Characterizing Pain Flares From the Perspective of Individuals With Symptomatic Knee Osteoarthritis.
Arthritis care & research. 2015;(8):1103-11
OBJECTIVE Although pain in knee osteoarthritis (OA) commonly affects activity engagement, the daily pain experience has not been fully characterized. Specifically, the nature and impact of pain flares is not well understood. This study characterized pain flares as defined by participants with knee OA. Pain flare occurrence and experience were measured over 7 days. METHODS This was a multiple methods study; qualitative methods were dominant. Data were collected during the baseline portion of a randomized controlled trial. Participants met criteria for knee OA and had moderate to severe pain. They completed questionnaires and a 7-day home monitoring period that captured momentary symptom reports simultaneously with physical activity via accelerometry (n = 45).

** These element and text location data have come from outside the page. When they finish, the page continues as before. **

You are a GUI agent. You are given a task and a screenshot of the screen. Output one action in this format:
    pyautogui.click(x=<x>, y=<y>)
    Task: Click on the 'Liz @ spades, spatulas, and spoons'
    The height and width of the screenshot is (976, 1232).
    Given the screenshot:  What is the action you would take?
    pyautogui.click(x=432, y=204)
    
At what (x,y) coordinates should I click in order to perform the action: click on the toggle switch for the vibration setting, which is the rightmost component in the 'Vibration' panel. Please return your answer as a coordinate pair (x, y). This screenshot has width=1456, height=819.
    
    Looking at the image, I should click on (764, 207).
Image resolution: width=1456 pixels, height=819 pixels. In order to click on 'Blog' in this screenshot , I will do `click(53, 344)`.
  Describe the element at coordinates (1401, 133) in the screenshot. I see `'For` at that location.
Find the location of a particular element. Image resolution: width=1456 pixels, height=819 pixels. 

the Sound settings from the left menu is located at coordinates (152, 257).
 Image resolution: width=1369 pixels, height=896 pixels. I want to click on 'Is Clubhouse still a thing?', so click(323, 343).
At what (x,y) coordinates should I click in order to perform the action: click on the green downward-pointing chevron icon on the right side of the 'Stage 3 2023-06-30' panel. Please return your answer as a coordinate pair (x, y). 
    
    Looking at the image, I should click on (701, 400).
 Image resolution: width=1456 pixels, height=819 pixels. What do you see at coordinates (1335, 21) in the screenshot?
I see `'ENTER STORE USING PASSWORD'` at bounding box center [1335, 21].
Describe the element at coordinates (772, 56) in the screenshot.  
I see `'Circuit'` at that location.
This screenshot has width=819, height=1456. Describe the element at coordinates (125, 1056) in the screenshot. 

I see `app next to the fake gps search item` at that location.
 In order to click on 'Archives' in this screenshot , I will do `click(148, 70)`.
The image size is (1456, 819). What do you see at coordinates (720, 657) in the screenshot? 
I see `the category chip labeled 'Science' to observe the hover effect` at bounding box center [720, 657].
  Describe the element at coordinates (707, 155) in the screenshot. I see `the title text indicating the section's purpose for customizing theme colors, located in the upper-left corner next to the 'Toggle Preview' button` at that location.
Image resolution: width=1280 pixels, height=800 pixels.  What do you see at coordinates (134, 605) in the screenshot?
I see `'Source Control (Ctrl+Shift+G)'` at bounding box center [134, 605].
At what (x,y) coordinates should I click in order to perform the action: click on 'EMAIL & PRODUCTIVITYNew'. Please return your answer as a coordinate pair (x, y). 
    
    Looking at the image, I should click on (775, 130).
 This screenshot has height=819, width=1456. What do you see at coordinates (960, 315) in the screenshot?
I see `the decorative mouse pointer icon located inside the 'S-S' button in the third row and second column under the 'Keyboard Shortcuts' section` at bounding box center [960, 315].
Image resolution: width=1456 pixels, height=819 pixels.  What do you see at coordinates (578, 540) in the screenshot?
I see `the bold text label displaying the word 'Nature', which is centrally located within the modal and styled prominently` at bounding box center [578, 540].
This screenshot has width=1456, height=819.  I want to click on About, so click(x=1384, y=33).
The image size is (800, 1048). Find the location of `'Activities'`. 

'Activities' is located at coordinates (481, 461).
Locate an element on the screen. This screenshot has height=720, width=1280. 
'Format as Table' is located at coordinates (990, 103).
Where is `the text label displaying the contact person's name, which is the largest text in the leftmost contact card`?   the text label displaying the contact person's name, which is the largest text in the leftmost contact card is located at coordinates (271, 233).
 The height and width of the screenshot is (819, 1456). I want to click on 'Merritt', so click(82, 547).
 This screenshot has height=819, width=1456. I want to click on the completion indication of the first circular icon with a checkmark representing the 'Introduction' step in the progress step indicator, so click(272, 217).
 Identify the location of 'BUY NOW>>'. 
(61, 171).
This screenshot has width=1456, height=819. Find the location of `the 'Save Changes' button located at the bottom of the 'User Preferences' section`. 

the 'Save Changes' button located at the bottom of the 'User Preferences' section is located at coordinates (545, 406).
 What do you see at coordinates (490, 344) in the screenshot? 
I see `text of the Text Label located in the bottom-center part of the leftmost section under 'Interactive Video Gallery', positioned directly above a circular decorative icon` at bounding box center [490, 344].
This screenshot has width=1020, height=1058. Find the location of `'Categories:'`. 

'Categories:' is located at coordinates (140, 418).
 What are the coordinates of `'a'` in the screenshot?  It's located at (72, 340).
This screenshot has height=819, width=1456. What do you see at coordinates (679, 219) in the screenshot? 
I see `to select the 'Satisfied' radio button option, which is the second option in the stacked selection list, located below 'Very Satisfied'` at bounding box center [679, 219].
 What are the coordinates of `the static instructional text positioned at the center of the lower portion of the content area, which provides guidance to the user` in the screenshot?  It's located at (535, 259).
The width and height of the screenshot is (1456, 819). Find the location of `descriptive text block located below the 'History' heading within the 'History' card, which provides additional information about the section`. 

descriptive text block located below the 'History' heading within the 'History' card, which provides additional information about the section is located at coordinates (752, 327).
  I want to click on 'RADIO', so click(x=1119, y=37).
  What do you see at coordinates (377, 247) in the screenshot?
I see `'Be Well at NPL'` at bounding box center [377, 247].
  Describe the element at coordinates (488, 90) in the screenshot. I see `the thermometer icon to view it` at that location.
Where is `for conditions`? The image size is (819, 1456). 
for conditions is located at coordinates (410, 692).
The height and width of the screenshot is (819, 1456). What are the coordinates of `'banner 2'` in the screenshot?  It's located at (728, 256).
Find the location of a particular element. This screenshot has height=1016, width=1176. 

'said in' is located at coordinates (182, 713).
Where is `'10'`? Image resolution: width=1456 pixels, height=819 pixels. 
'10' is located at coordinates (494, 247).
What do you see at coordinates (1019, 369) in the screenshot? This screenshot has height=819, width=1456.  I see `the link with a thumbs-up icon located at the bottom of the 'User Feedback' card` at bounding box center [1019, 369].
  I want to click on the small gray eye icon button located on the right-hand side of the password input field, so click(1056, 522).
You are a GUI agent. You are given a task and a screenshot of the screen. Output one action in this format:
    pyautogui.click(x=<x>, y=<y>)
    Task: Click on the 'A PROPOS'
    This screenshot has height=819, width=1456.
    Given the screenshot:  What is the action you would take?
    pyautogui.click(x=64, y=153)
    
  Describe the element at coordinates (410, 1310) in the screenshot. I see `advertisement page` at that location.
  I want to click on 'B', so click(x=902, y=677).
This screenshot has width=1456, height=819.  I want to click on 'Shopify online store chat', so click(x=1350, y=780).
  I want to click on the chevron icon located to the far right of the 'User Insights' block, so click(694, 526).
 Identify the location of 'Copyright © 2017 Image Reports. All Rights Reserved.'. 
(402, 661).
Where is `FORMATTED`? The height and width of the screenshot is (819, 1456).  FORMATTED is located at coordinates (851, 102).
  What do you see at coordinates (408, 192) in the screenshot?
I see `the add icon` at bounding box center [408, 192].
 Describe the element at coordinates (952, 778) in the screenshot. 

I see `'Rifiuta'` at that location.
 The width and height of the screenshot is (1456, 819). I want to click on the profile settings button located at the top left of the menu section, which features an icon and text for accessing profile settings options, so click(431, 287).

Participants also provided individual definitions of pain flare that were used throughout the home monitoring period to indicate whether a pain flare occurred. RESULTS Pain flares were described most often by quality (often sharp), followed by timing (seconds, minutes) and by antecedents and consequences. When asked if their definition of a flare agreed with a supplied definition, 49% of the sample reported only "somewhat," "a little," or "not at all." Using individual definitions, 78% experienced at least 1 daily pain flare over the home monitoring period; 24% had a flare on more than 50% of the monitored days. CONCLUSION Pain flares were common, fleeting, and often experienced in the context of activity engagement. Participants' views on what constitutes a pain flare differ from commonly accepted definitions. Pain flares are an understudied aspect of the knee OA pain experience and require further characterization.